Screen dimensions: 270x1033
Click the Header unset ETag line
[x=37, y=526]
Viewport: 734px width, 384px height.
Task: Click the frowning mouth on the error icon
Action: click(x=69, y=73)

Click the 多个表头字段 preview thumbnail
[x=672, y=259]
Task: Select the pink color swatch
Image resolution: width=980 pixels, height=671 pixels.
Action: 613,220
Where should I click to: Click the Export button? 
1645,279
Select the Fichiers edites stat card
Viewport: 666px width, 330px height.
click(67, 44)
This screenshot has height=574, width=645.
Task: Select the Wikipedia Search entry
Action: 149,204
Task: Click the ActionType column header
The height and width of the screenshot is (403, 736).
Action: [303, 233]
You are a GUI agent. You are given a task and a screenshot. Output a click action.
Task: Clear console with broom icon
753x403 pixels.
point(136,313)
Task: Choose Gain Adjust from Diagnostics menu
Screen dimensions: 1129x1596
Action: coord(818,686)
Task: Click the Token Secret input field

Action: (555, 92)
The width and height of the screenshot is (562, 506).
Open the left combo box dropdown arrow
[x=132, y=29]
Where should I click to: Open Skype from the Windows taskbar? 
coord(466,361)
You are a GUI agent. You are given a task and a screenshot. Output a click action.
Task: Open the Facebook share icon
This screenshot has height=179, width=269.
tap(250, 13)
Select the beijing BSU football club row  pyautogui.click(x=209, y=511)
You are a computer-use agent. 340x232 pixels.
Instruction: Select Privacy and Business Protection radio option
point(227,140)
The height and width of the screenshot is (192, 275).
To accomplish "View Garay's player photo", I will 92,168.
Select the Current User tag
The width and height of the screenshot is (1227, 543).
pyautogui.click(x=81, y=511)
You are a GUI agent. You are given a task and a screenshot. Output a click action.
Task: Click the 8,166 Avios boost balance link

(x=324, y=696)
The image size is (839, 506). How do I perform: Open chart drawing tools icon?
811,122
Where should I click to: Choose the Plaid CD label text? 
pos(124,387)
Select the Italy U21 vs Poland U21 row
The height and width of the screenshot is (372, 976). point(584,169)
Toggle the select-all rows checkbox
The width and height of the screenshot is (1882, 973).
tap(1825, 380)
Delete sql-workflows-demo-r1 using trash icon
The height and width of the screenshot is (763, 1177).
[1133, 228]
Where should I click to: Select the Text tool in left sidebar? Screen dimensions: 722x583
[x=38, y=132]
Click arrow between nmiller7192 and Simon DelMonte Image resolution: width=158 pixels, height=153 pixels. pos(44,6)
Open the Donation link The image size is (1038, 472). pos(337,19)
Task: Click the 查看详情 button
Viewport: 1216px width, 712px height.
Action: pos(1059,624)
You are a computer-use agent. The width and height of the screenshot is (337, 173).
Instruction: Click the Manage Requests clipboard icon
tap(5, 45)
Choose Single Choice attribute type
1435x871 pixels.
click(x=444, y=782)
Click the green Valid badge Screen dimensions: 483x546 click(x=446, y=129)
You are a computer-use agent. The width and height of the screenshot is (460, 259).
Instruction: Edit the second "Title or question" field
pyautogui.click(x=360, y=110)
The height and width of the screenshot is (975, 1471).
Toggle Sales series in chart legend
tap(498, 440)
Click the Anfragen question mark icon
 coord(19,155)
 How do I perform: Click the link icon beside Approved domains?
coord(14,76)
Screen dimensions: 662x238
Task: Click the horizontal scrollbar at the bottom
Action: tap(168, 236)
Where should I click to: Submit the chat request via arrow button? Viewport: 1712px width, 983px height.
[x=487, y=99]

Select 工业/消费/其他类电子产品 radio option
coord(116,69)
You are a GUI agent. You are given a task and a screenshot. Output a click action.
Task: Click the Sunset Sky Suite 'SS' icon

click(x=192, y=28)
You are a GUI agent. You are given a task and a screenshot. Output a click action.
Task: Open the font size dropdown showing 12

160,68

- EXERCISE INSTRUCTIONS -
Render the data above as a JSON list of strings, one string per line, leaving out blank lines.

- EXERCISE RESPONSE -
[
  "Screen dimensions: 270x1033",
  "Click the Header unset ETag line",
  "[x=37, y=526]",
  "Viewport: 734px width, 384px height.",
  "Task: Click the frowning mouth on the error icon",
  "Action: click(x=69, y=73)",
  "Click the 多个表头字段 preview thumbnail",
  "[x=672, y=259]",
  "Task: Select the pink color swatch",
  "Image resolution: width=980 pixels, height=671 pixels.",
  "Action: 613,220",
  "Where should I click to: Click the Export button? ",
  "1645,279",
  "Select the Fichiers edites stat card",
  "Viewport: 666px width, 330px height.",
  "click(67, 44)",
  "This screenshot has height=574, width=645.",
  "Task: Select the Wikipedia Search entry",
  "Action: 149,204",
  "Task: Click the ActionType column header",
  "The height and width of the screenshot is (403, 736).",
  "Action: [303, 233]",
  "You are a GUI agent. You are given a task and a screenshot. Output a click action.",
  "Task: Clear console with broom icon",
  "753x403 pixels.",
  "point(136,313)",
  "Task: Choose Gain Adjust from Diagnostics menu",
  "Screen dimensions: 1129x1596",
  "Action: coord(818,686)",
  "Task: Click the Token Secret input field",
  "Action: (555, 92)",
  "The width and height of the screenshot is (562, 506).",
  "Open the left combo box dropdown arrow",
  "[x=132, y=29]",
  "Where should I click to: Open Skype from the Windows taskbar? ",
  "coord(466,361)",
  "You are a GUI agent. You are given a task and a screenshot. Output a click action.",
  "Task: Open the Facebook share icon",
  "This screenshot has height=179, width=269.",
  "tap(250, 13)",
  "Select the beijing BSU football club row  pyautogui.click(x=209, y=511)",
  "You are a computer-use agent. 340x232 pixels.",
  "Instruction: Select Privacy and Business Protection radio option",
  "point(227,140)",
  "The height and width of the screenshot is (192, 275).",
  "To accomplish \"View Garay's player photo\", I will 92,168.",
  "Select the Current User tag",
  "The width and height of the screenshot is (1227, 543).",
  "pyautogui.click(x=81, y=511)",
  "You are a GUI agent. You are given a task and a screenshot. Output a click action.",
  "Task: Click the 8,166 Avios boost balance link",
  "(x=324, y=696)",
  "The image size is (839, 506). How do I perform: Open chart drawing tools icon?",
  "811,122",
  "Where should I click to: Choose the Plaid CD label text? ",
  "pos(124,387)",
  "Select the Italy U21 vs Poland U21 row",
  "The height and width of the screenshot is (372, 976). point(584,169)",
  "Toggle the select-all rows checkbox",
  "The width and height of the screenshot is (1882, 973).",
  "tap(1825, 380)",
  "Delete sql-workflows-demo-r1 using trash icon",
  "The height and width of the screenshot is (763, 1177).",
  "[1133, 228]",
  "Where should I click to: Select the Text tool in left sidebar? Screen dimensions: 722x583",
  "[x=38, y=132]",
  "Click arrow between nmiller7192 and Simon DelMonte Image resolution: width=158 pixels, height=153 pixels. pos(44,6)",
  "Open the Donation link The image size is (1038, 472). pos(337,19)",
  "Task: Click the 查看详情 button",
  "Viewport: 1216px width, 712px height.",
  "Action: pos(1059,624)",
  "You are a computer-use agent. The width and height of the screenshot is (337, 173).",
  "Instruction: Click the Manage Requests clipboard icon",
  "tap(5, 45)",
  "Choose Single Choice attribute type",
  "1435x871 pixels.",
  "click(x=444, y=782)",
  "Click the green Valid badge Screen dimensions: 483x546 click(x=446, y=129)",
  "You are a computer-use agent. The width and height of the screenshot is (460, 259).",
  "Instruction: Edit the second \"Title or question\" field",
  "pyautogui.click(x=360, y=110)",
  "The height and width of the screenshot is (975, 1471).",
  "Toggle Sales series in chart legend",
  "tap(498, 440)",
  "Click the Anfragen question mark icon",
  " coord(19,155)",
  " How do I perform: Click the link icon beside Approved domains?",
  "coord(14,76)",
  "Screen dimensions: 662x238",
  "Task: Click the horizontal scrollbar at the bottom",
  "Action: tap(168, 236)",
  "Where should I click to: Submit the chat request via arrow button? Viewport: 1712px width, 983px height.",
  "[x=487, y=99]",
  "Select 工业/消费/其他类电子产品 radio option",
  "coord(116,69)",
  "You are a GUI agent. You are given a task and a screenshot. Output a click action.",
  "Task: Click the Sunset Sky Suite 'SS' icon",
  "click(x=192, y=28)",
  "You are a GUI agent. You are given a task and a screenshot. Output a click action.",
  "Task: Open the font size dropdown showing 12",
  "160,68"
]